© APA/AFP/POOL/BRYN LENNON

Sport Motorsport
09/27/2020

Hamilton schimpft nach verpasstem Rekord: "Einfach nur lächerlich"

Mit einem Fehler vor dem Rennen vergab der Brite die Chance auf seinen Rekordsieg, sein Teamkollege Bottas gewann souverän.

von Florian Plavec

Der Finne Valtteri Bottas gewann vor 20.000 Zuschauern zum zweiten Mal nach 2017 den Grand Prix von Russland in Sotschi. Für den Finnen war es am Sonntag der neunte Sieg in seiner Karriere. "Das ist wirklich ein sehr schöner Moment für mich", rief er in der Auslaufrunde in den Bordfunk. Auf Rang zwei kam Red-Bull-Fahrer Max Verstappen, der von einem "guten Job" sprach.

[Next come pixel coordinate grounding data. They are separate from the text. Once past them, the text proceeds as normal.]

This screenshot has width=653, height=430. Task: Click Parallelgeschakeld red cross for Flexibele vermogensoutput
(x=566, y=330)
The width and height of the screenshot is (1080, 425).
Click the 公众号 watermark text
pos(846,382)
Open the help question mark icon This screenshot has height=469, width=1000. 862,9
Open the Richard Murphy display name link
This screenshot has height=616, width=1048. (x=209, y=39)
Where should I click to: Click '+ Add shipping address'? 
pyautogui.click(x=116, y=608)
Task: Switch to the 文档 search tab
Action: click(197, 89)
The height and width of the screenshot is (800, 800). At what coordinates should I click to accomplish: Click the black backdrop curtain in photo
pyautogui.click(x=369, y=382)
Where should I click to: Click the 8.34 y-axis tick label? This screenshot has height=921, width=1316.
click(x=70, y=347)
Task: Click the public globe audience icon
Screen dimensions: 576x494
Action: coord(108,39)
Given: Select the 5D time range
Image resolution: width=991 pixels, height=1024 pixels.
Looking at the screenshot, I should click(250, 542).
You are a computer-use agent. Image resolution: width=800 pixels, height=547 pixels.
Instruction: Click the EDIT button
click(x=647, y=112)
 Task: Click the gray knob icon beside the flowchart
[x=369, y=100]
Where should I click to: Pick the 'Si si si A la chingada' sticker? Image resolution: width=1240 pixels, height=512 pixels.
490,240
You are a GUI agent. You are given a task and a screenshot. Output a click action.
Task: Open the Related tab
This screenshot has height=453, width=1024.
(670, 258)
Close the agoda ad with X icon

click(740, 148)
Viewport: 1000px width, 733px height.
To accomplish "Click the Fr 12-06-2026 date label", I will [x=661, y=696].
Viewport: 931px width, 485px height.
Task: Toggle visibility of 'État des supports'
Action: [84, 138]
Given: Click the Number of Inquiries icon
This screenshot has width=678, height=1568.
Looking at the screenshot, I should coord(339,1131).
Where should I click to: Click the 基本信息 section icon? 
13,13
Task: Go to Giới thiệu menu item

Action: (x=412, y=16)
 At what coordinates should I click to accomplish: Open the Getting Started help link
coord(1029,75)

Nichts wurde es mit dem 91. Sieg für Lewis Hamilton, mit dem er den Rekord von Michael Schumacher egalisiert hätte. Dabei machte der Brite im Rennen alles richtig. Am Start konnte er mit einem harten aber fairen Manöver gegen Bottas ebenso seine Führung behaupten, wie nach einer frühen Safety-Car-Phase. Nach seinem Boxenstopp pflügte er als schnellster Mann durch das Feld. Am Ende reichte es zwar mit Rang drei für einen Podestplatz. Doch das entspricht nicht den Ansprüchen des sechsfachen Weltmeisters.

Hamilton machte seinen Fehler in der Runde zur Startaufstellung. Da absolvierte er zwei Probestarts, wo er es nicht hätte tun dürfen. Die Folge war eine Strafe von insgesamt zehn Sekunden, die sein Rennen ruinierte. „Das ist einfach nur lächerlich“, schimpfte der 35-Jährige noch während des Rennens am Funk. Und nach dem Rennen sagte er: „Ich habe niemanden gefährdet. Ich habe das im Lauf der Jahre auf einer Million Strecken gemacht und nie war etwas.“

Die Rennkommissare bestraften Hamilton zuerst auch noch mit zwei Strafpunkten. Weil Mercedes nachweisen konnte, dass Hamilton vom Team angewiesen worden sei, die Probestarts an der falschen Stelle zu absolvieren, strichen die Kommissare die Punkte wieder. Stattdessen muss Mercedes eine Strafe von 25.000 Euro zahlen. „Die Regeln für die Übungsstarts lassen ein bisschen Raum für Interpretationen“, sagte Teamchef Toto Wolff.

Zwei andere Fahrer erreichten ganz spezielle Marken. Gefreut hat sich aber keiner der beiden: Sebastian Vettel absolvierte seinen 250. Grand Prix. Doch der Deutsche enttäuschte abermals. Gegen Rennende wurde er überrundet und kam auf Platz 13. Altmeister Kimi Räikkönen fuhr auf Platz 14 und in die Geschichtsbücher der Formel 1. Der Finne startete zum 322. Mal in ein Rennen und ist nun gleichauf mit Rubens Barrichello Rekordhalter.

Weiter geht es in zwei Wochen in Deutschland. Am 11. Oktober findet auf dem Nürburgring der "Grand Prix in der Eifel" statt.